Fractal dimension has been widely recognized by many scholars to describe the morphological characteristics of structural surfaces. And some scholars have tried to use the parameter intercept to describe the size effect characteristics of structural surfaces [10]. However, from the above analysis, there is a defect in describing the structural surface by the parameter intercept. For Fig. 11, the intercept value of the surface 62.5 mm × 62.5 mm is much larger than that of the 2000 mm × 2000 mm. The main reason for this result is that the fitting points are distributed different location in the horizontal axis, rather than mainly depending on the morphology features.

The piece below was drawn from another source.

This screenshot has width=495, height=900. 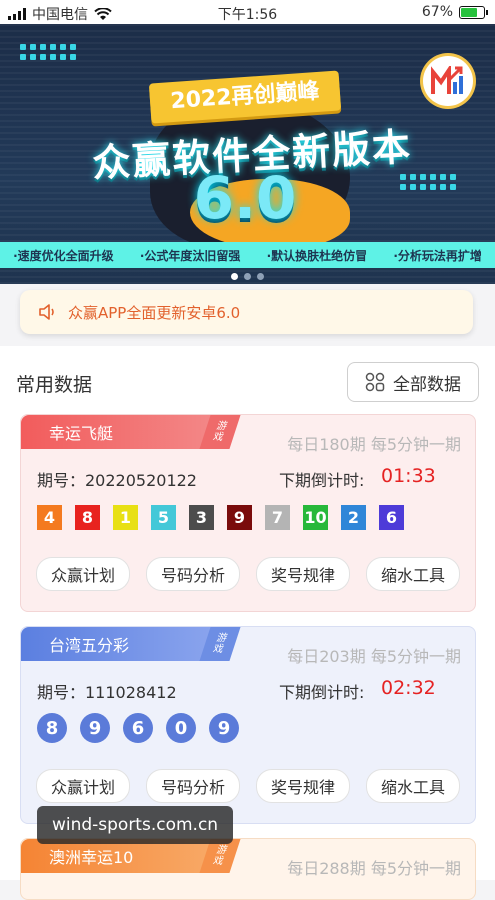 What do you see at coordinates (50, 518) in the screenshot?
I see `result-ball: 4` at bounding box center [50, 518].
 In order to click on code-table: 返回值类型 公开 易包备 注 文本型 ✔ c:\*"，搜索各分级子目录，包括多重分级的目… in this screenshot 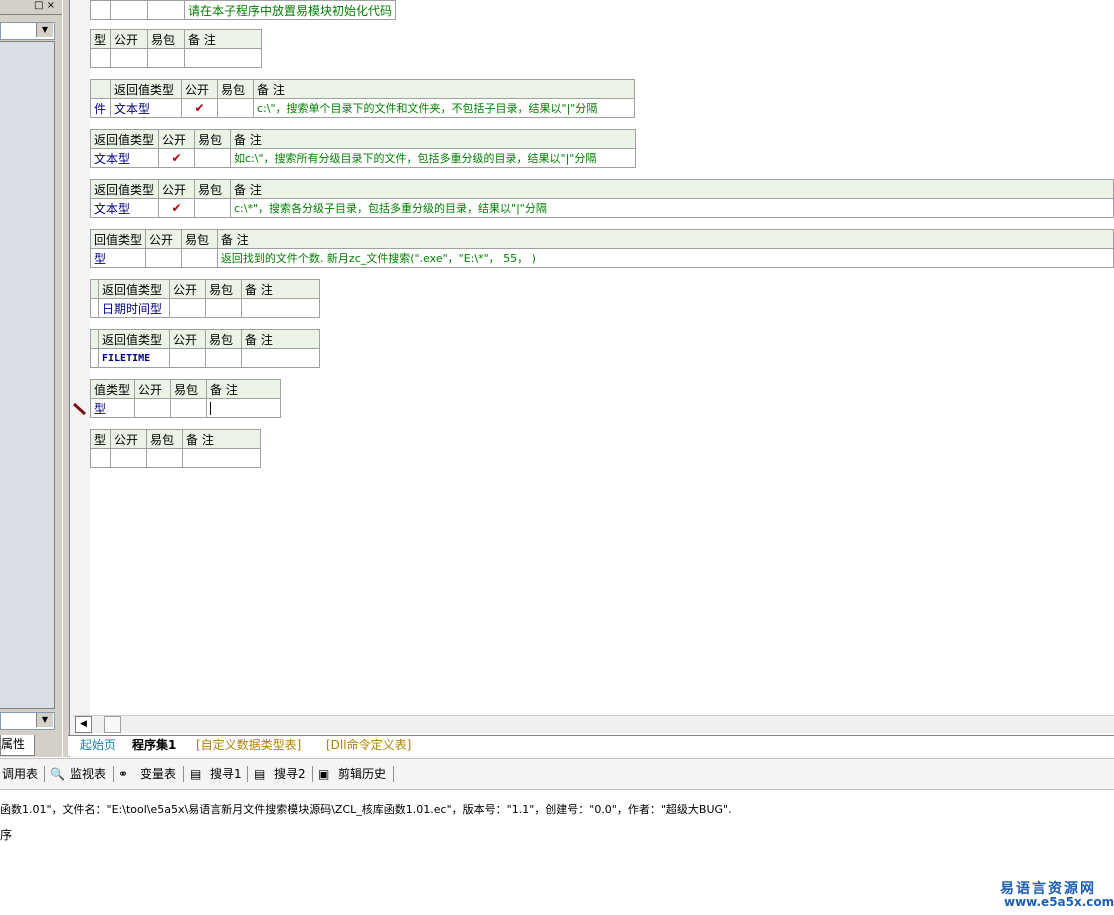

Fortunately, in the following cases, the intercept can be used to further distinguish the roughness of structural surfaces, as shown in Fig. 12. The Line b in the Fig. 12 is formed by the overall downward shift of 0.304269 of the Line a. Although the slope of the two lines is the same, that is, the fractal dimensions are the same, the values of \(\ln \left[ {{{A_{{\text{T}}} \left( \delta \right)} \mathord{\left/ {\vphantom {{A_{{\text{T}}} \left( \delta \right)} {A_{{{\text{T}}0}} }}} \right. \kern-\nulldelimiterspace} {A_{{{\text{T}}0}} }}} \right]\) on Line b are all smaller than the values of that on Line a. Therefore, it can be concluded that the structural surface corresponding to Line a is rougher than that corresponding to Line b. In this case, the roughness of structural surfaces a and b can be further distinguished by the parameter intercept.

Fig. 12
figure 12

Comparison diagram of the same fractal dimensions but intercept

Conclusion

In this article, considering the shortcoming of the projective covering method, we put forward the improved projective covering method. Based on this, we analyzed the size effect characteristics of the two structural planes. By comparing and analyzing the fractal dimension trend of different size structural planes under different division schemes, the following conclusions are drawn.

  1. 1.

    Considering probability, by random connection method, the thousands of small grid cells in the whole structure plane are more consistent with the actual morphology. From the calculations, the fractal dimension by PCM is almost the limit value. So, it will be more reasonable that the mean of fractal dimension samples by IPCM is taken as the accurate fractal dimension of structure surfaces.

  2. 2.

    The size effect of structural surfaces roughness is related to the morphological characteristics of structural surfaces. Generally, as the size increases, the roughness of the structure surface first increases and then decreases. That is, it shows positive size effect in the small size range and negative size effect in the large size range.

  3. 3.

    Different size division schemes have an important influence on the size effect law of structural surfaces. In other words, the size division schemes of the same structural surface are different, and the size effect characteristics are also different. Therefore, the study of the size effect of structural surfaces cannot be limited to a certain size division scheme. Otherwise, the results are one-sided.

  4. 4.

    With the increase of the size of structural surfaces, the parameter \(\Delta D_{\max }^{SD}\) generally decreases and gradually tends to be stable. The stability value can be used to determine the reasonable size of structural planes. This parameter provides a new way to determine the reasonable size of structural surfaces.